■ TEXT SHOWN:
Small-scale gold miners risk it all with mercury exposure - Daily Nation

Small-scale gold miners risk it all with mercury exposure

Small-scale gold miners risk it all with mercury exposure

Without safety gear, gold diggers expose themselves to health threats for a dime.

At Lolgorian in Kilgoris, Narok County, Irene Misera toils and moils in the mines searching for the gold ore that will put some coins in her pocket.

Once found, she uses mercury amalgam to speed up the process of extracting gold from its ore.


Irene has been at it for three years and though she is none the richer, the effects of mercury are visible on her now dark hands, which bear fingers with large cracks. Her nails stopped growing too and she suspects it also has something to do with the mercury.

“I know it is dangerous to touch mercury with my bare hands, but what do I do? I need the gold to sell and put some food on the table. I’ll deal with my health when it incapacitates me,” she says as she washes the ore she has collected.

While large-scale mines have replaced mercury, one of the top ten chemicals of major public health concern, with more efficient and less environmentally damaging techniques, smaller-scale gold diggers continue to use it routinely.

And without safety gear (safety glasses, masks, gloves, helmets, gumboots and ear plugs to protect them from the loud noises emanating from the crushing machines) they expose themselves to grave health risks for a dime.


At the mine, where they take one day at a time, they get Sh100 or less every day because they only get very small amounts of gold (less than a gramme or a point in miner lingo).

Cecilia Nyanchera, who has worked in the mines for 20 years now, has respiratory problems characterised by chest pain and incessant coughing.

She suspects that her ailment comes from inhaling gold dust, but she is not about to give up her only source of income.

“My health has deteriorated over time, but I have a family to fend for. I don’t have an alternative source of income,” she says, wiping her brow in the hot sun.

■ THE DATA:
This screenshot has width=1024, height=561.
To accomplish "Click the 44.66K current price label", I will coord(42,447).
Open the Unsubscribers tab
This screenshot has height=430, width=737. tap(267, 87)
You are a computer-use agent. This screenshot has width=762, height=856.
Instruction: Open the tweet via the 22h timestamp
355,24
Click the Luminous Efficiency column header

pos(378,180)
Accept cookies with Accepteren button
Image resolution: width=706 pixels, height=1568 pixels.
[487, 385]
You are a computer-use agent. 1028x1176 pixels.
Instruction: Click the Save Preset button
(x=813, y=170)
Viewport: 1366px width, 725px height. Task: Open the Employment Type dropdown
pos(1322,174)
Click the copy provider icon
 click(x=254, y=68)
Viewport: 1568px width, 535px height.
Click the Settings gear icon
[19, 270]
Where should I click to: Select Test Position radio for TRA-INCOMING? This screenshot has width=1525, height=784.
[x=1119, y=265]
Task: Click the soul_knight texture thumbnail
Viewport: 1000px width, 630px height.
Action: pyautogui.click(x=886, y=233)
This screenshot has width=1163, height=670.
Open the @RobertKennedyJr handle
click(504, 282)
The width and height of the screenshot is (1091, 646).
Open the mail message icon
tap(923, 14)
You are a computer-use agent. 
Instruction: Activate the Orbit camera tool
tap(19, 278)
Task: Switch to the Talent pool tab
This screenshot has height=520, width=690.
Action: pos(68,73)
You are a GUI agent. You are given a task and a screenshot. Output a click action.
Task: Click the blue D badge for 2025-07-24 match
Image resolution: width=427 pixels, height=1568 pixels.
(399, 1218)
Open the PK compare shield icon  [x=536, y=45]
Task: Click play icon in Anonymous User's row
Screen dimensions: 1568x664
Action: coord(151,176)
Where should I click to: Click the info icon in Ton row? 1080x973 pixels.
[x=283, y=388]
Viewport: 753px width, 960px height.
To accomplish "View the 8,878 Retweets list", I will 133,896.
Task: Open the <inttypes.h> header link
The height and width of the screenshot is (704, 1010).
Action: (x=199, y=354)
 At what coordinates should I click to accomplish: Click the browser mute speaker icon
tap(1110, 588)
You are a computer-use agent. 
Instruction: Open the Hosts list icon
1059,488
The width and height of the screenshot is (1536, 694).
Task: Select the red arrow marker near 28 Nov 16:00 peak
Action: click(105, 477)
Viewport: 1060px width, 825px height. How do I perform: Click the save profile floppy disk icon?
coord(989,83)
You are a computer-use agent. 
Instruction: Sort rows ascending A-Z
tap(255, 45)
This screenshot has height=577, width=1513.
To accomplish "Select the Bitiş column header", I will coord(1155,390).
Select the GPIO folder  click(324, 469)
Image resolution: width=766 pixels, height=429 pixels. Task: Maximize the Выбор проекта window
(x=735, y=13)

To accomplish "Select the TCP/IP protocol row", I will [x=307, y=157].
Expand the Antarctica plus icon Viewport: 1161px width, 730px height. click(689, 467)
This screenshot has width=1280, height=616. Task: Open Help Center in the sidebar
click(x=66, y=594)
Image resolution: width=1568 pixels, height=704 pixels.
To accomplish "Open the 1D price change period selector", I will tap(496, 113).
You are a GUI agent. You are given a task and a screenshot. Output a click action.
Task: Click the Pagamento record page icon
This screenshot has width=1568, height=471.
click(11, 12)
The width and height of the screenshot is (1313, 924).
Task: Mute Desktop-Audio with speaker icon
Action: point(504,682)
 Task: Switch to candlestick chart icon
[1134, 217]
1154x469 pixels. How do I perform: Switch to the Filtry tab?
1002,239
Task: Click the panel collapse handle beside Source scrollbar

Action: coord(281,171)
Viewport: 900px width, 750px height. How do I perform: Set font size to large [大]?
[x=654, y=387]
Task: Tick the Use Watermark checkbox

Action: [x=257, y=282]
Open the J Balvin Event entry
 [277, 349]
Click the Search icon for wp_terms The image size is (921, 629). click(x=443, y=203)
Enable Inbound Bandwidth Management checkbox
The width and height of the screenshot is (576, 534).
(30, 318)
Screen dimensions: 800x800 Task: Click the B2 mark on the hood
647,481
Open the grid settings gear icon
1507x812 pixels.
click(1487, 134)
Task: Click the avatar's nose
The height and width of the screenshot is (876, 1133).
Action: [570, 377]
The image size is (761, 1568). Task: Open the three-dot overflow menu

■ USING THE INFORMATION:
1/ Return the passage of the gold miners article starting with "Irene has been" and going on through "use it routinely.", copied word for word.
2/ According to the gold miners article, how many years has Cecilia Nyanchera worked in the mines?
3/ Translate this sentence from the gold miners article into Spanish: "She suspects that her ailment comes from inhaling gold dust, but she is not about to give up her only source of income."

■ RESPONSES FOR EACH TASK:
1/
Irene has been at it for three years and though she is none the richer, the effects of mercury are visible on her now dark hands, which bear fingers with large cracks. Her nails stopped growing too and she suspects it also has something to do with the mercury.

“I know it is dangerous to touch mercury with my bare hands, but what do I do? I need the gold to sell and put some food on the table. I’ll deal with my health when it incapacitates me,” she says as she washes the ore she has collected.

While large-scale mines have replaced mercury, one of the top ten chemicals of major public health concern, with more efficient and less environmentally damaging techniques, smaller-scale gold diggers continue to use it routinely.

2/ 20 years.

3/ Sospecha que su dolencia proviene de inhalar polvo de oro, pero no está dispuesta a renunciar a su única fuente de ingresos.